Rosi Braidotti, The Posthuman, 2013

Between and Beyond, a series of artists’ publications, is the result of the 2015–2016 Open! COOP Academy Publishing Class at the Dutch Art Institute (DAI) MA Art Praxis based in Arnhem, the Netherlands, but international in its scope and assembly. As a partner of DAI Open! conducts thematical research and publishing projects on an annual basis, with a class of first- and second-year MA students using the Open! digital platform as the overarching discursive framework and site for presentation. You can find the results of last year's Publishing Class here.
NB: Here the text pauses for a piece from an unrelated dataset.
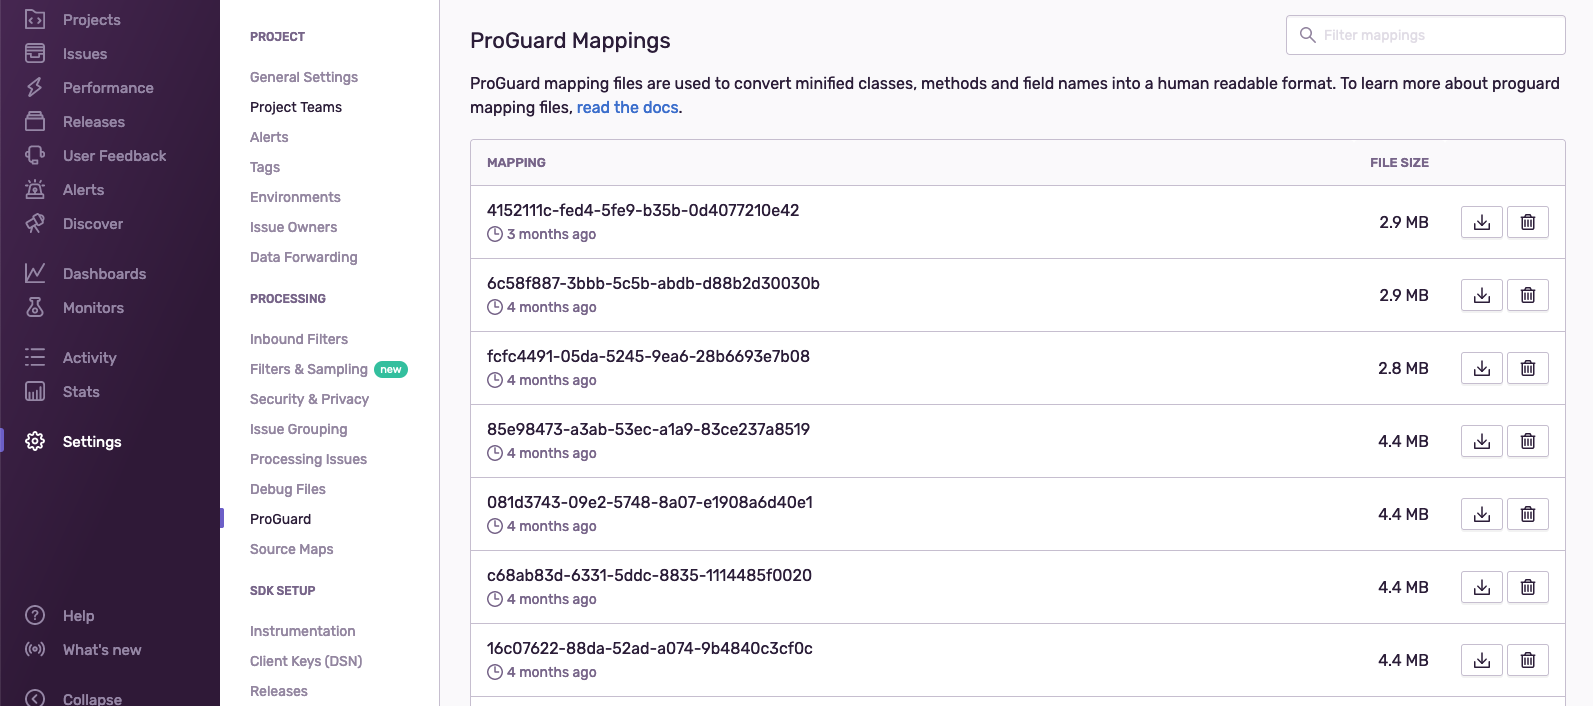Download the 16c07622-88da mapping file
This screenshot has width=1593, height=706.
[x=1481, y=660]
The theme for this year’s Publishing Class was the ‘posthuman.’ The concept originated in the fields of science-fiction, contemporary art, feminism, queer theory and poststructuralist philosophies and literally means a person or entity that exists in a state beyond being human. Often reverting to Donna Haraway’s seminal essay A Cyborg Manifesto,1 first published in 1983, critical discourses around posthumanism seek to reconceive the notion of the liberal humanist and anthropocentric subject that has been dominant in Western culture since the Enlightenment. In questioning the central position of the human, critical posthumanism also involves the issue of the animal other, the inhuman, neo-materialism and the anthropocene. It is engaged in rethinking modernist dualisms between nature and culture, matter and mind, man and woman, man and machine, the human and the inhuman. If ‘Man’ is not the measure of all things, what should our frame of reference be, and what else than human are we becoming?
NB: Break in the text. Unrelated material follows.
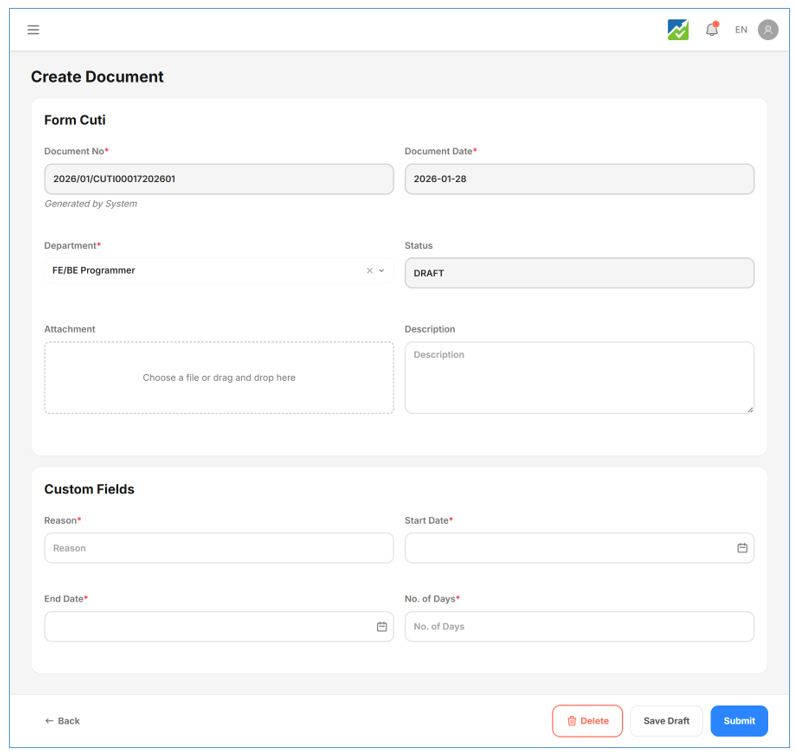
Task: Click the Reason input field
Action: point(218,548)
Posthumanism is also concerned with technologized and virtual bodies in the digital age, but should not be confused here with transhumanism, which regards man and technology as able to solve the world’s problems and aims at producing a supra human being. The critical notion of posthumanism we are interested in is much more about empowerment, rethinking and resilience within the current entanglements of technology, culture and nature.

In a series of seminars with guest tutors and the Open! editorial team, and with several face-to-face meetings, Open! COOP Academy Publishing Class has been exploring and discussing critical posthumanism – its ethics, politics and aesthetics. We read texts by Donna Haraway, Rosi Braidotti, Vilém Flusser, Baruch Spinoza and Jacques Lacan among others and worked on two publishing assignments. Each student-participant contributed to the printed group publication Between and Beyond – A Posthuman Bestiary. This compendium of ‘beasts’ provides physical and allegorical descriptions and illustrations of real or imaginary posthuman animals along with interpretations of the philosophical and political significance each animal embodies. Between and Beyond – A Posthuman Bestiary considers and represents new relationships and entanglements, questions old hierarchies, crosses boundaries and introduces new subjectivities and narratives.

Alongside the bestiary the student-participants developed (image) essays related to the main subject matter, but grounded in their individual interests and ways of working. This has resulted in a rich and heterogenous body of texts in which aspects of the posthuman appear without assigning it a fixed identity. The contributions of Giulia Crispiani, Malcolm Kratz and Miguel Ángel Rego Robles are concerned with the philosophical implications of human entanglement with developing technologies. Sebastian De Line, Despina Sevasti, Wayne Wang Lie Jim, Florencia Almirón and Zhenia Vasiliev are focused on the need to decentre the male and anthropocentric perspective in the social and political realm, while Valentina Curandi, Maike Hemmers and Mirjam Linschooten depart from the material entanglement of bodies, things and institutions to dislodge prevalent Cartesian dualisms. These contributions will be published on Open! in the coming months, together with a curatorial-editorial extension by Sonia Kazovsky, who provides an extra discursive layer by linking the texts to each other and to existing texts on the Open! platform.

Contributions

Florencia Almirón
Giulia Crispiani, ‘Cloud_0001’
Valentina Curandi
Maike Hemmers, ‘I, They, Body, Space’
Sonia Kazovsky
Malcolm Kratz, ‘Silicon-companion Species’
Wayne Wang-Jie Lim
Sebastian De Line, ‘All My / Our Relations’
Mirjam Linschooten, 'Temporarily Removed'
Miguel Ángel Rego Robles, ‘Art and Neuro-philosophy’
Despina Sevasti
Zhenia Vasiliev

Team: Jorinde Seijdel ( lead tutor), Florian Göttke ( associate tutor), Janine Armin (editor) Niels Schrader (designer). 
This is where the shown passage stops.